戦時において企業はどのようなメッセージを発信すればよいのか(写真:写真AC)

ロシア軍によるウクライナ侵攻。2月24日に起きた直後は短期で終わるのではないかとの予測でしたが、残念ながら今も続いています。各国がロシアへの経済制裁に踏み切る中、企業も事業のあり方についての方針、メッセージが求められています。戦時に企業はどのようなメッセージを発信するべきなのでしょうか。ファーストリテイリングとトヨタ自動車の2社から考えます。

会社の説明だけのプレスリリースに違和感

3月7日に一度はロシアでの店舗営業方針を発信したユニクロを展開するファーストリテイリングは、わずか3日後の3月10日にロシアでの営業継続を撤回するプレスリリースを出しました。

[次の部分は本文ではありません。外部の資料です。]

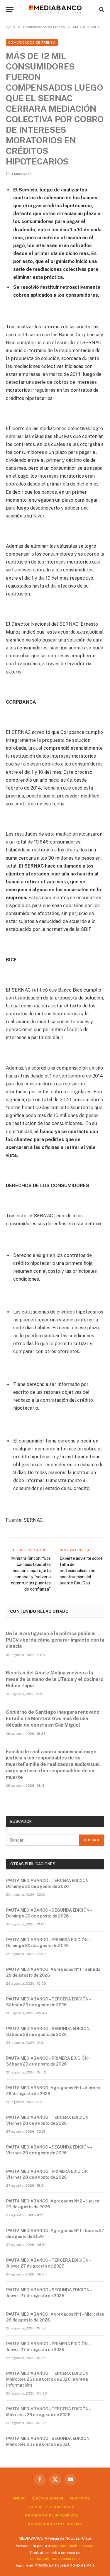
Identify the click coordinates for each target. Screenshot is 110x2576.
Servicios (80, 2498)
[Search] (101, 9)
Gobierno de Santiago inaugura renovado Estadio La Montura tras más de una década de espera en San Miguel (52, 1718)
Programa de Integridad (52, 2515)
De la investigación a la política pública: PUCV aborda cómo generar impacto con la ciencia (55, 1640)
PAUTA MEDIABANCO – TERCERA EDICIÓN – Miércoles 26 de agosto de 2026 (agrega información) (48, 2379)
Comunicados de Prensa (31, 42)
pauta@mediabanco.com (72, 2545)
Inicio (20, 2498)
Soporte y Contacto (52, 2507)
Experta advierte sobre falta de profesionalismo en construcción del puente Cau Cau (81, 1570)
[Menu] (9, 9)
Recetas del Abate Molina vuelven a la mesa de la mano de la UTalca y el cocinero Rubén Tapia (55, 1679)
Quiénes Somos (48, 2498)
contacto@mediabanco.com (55, 2558)
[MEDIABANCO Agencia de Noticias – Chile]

ファーストリテイリングが最初にウクライナ戦争に関連するプレスリリースを出したのは3月4日。タイトルは「UNHCRに1,000万米ドルと毛布・ヒートテックなの衣料20万点を提供―ウクライナおよび近隣諸国で避難生活を送る人々への人道援助活動を支援」。書き出しは「株式会社ファーストリテイリングはこのたび、国連難民高等弁務官事務所(UNHCR)からの要請を受け、ウクライナおよび周辺地域で緊急人道支援に当たるUNHCRに対し、1,000万米ドル(約11億5千万円)の寄付を決定しました」でした。

戦時の企業メッセージは自社の説明のみでは足りない(写真:写真AC)

いきなり始まったこの書き出しには違和感がありました。危機管理広報において、自社の努力で事前回避できない自然災害や戦争といった社会的リスクが発生した際には、「被害者」「被災者」へのいたわりの言葉、寄り添いの気持ちが望ましく、攻撃者がいる場合には断固たる姿勢を示すことが求められるからです。当然読み手はそれを期待していますが、このプレスリリースは、自分たちの支援内容の説明のみ、自己主張のみになっています。

続く3月7日には、ユニクロ公式ツイッターにロシアでの事業継続が発表されると批判が殺到。書き込まれたコメントには、今回の問題だけではなく、昨年のウイグル強制労働問題についての指摘もありました。

戦争への断固たる姿勢を表明(写真:写真AC)

そしてわずか3日後の3月10日には、事業継続を撤回するプレスリリースを流すかたちで収束を図りました。このリリースの書き出しは「ファーストリテイリングはあらゆる戦争に強く反対します。私たちは、人々の人権を侵害し、平穏な生活を脅かすいかなる攻撃をも非難します」と反戦の言葉を記載。

最後は「私たちは戦火に遭われている方々に心を寄せ、最大限の支援を続けていきたいと考えています。困難な状況に置かれた多くの人々が、一日も早く、平和で安定した生活を取り戻されることを切に願っております」と、寄り添いの言葉で締めくくりました。これでいいと思います。

抜かりないのは、再度文中に3月4日に発表した人道支援の内容を掲載しています。

「私たちの使命は、一般の人々に日常着を提供することです。……先週には、長年のパートナーである国連難民高等弁務官事務所(UNHCR)を通じて、人道支援のため1,000万米ドルの寄付と衣料20万点の提供を発表しました。さらにヨーロッパでは、従業員有志が、ウクライナから近隣諸国に避難した人々に、衣料を直接届ける活動を始めています」

これら一連のごたごたから言えることは、3月4日のプレスリリースで戦争反対の意見表明、事業停止をアナウンスした上で、人道支援の内容発表であった方がよりよかったということです。